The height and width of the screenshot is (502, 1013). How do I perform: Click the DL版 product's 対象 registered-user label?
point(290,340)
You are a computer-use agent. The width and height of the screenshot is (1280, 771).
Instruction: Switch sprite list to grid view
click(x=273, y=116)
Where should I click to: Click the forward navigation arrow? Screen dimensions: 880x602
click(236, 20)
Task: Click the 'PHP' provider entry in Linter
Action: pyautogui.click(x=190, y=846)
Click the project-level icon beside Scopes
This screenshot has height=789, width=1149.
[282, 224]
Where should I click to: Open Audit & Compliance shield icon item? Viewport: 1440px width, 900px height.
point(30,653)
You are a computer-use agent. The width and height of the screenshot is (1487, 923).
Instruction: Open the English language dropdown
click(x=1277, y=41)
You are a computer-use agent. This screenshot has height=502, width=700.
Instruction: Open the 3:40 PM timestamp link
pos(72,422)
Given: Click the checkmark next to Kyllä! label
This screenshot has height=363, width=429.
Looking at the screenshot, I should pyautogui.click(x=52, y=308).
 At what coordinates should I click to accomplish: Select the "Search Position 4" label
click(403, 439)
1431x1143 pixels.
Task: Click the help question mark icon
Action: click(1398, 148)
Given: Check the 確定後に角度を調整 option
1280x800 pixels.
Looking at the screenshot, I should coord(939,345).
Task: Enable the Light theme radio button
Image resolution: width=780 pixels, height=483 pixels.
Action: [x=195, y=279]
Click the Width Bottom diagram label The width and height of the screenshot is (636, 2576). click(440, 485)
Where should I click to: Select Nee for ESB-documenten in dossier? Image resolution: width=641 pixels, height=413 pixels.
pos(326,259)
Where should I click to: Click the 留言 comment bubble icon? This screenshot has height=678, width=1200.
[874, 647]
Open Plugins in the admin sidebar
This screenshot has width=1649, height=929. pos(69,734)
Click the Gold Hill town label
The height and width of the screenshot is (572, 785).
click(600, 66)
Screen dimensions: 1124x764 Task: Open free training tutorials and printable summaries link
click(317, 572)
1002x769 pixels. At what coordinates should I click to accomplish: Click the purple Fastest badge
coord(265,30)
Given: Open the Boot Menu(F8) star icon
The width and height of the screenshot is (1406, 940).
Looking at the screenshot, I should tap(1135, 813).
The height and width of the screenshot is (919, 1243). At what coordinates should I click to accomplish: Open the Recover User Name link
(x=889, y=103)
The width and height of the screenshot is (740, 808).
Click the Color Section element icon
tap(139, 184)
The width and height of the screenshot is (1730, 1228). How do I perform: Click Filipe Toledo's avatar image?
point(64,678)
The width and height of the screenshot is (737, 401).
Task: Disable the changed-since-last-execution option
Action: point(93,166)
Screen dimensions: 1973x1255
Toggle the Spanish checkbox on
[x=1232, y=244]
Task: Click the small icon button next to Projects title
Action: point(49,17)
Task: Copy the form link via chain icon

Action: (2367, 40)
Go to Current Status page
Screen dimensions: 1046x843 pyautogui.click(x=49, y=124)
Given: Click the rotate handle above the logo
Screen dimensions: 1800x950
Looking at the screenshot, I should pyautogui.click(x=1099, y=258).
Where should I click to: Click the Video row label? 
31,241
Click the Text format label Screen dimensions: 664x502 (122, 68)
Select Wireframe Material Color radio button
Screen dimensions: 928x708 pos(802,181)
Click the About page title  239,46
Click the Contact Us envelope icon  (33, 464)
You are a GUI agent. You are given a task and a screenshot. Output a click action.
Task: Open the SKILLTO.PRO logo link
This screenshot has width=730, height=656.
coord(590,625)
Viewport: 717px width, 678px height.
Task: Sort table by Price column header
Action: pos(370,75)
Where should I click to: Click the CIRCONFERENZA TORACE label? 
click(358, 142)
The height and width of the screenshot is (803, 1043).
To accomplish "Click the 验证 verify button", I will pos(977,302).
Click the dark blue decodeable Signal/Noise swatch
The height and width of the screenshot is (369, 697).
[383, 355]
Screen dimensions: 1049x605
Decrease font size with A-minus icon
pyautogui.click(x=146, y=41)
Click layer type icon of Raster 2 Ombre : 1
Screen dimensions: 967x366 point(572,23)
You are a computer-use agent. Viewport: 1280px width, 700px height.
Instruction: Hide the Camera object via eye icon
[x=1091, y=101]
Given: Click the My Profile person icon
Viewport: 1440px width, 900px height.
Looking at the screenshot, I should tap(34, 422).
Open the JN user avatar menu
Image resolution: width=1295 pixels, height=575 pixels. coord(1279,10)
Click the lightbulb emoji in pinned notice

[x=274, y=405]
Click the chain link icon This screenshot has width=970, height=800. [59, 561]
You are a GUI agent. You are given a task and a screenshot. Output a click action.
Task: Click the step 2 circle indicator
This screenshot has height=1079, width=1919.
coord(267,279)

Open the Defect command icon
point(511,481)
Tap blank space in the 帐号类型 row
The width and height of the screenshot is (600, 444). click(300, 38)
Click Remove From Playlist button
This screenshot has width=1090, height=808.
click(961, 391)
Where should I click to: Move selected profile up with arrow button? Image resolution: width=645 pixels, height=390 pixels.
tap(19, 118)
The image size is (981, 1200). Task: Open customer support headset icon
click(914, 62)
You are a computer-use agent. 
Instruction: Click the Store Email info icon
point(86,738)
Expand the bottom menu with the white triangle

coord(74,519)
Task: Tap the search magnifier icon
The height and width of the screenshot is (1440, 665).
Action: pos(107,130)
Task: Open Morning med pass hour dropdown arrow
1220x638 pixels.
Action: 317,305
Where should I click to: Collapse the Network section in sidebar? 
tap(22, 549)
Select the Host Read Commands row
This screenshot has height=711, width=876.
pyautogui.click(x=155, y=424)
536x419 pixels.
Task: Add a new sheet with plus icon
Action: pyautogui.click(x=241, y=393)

### [TASK TO COMPLETE]
Please copy only the lines from the one with "The image size" through the final line of the records above, both ends included.

### [SOLUTION]
The image size is (981, 1200). Task: Open customer support headset icon
click(914, 62)
You are a computer-use agent. 
Instruction: Click the Store Email info icon
point(86,738)
Expand the bottom menu with the white triangle

coord(74,519)
Task: Tap the search magnifier icon
The height and width of the screenshot is (1440, 665).
Action: pos(107,130)
Task: Open Morning med pass hour dropdown arrow
1220x638 pixels.
Action: 317,305
Where should I click to: Collapse the Network section in sidebar? 
tap(22, 549)
Select the Host Read Commands row
This screenshot has height=711, width=876.
pyautogui.click(x=155, y=424)
536x419 pixels.
Task: Add a new sheet with plus icon
Action: pyautogui.click(x=241, y=393)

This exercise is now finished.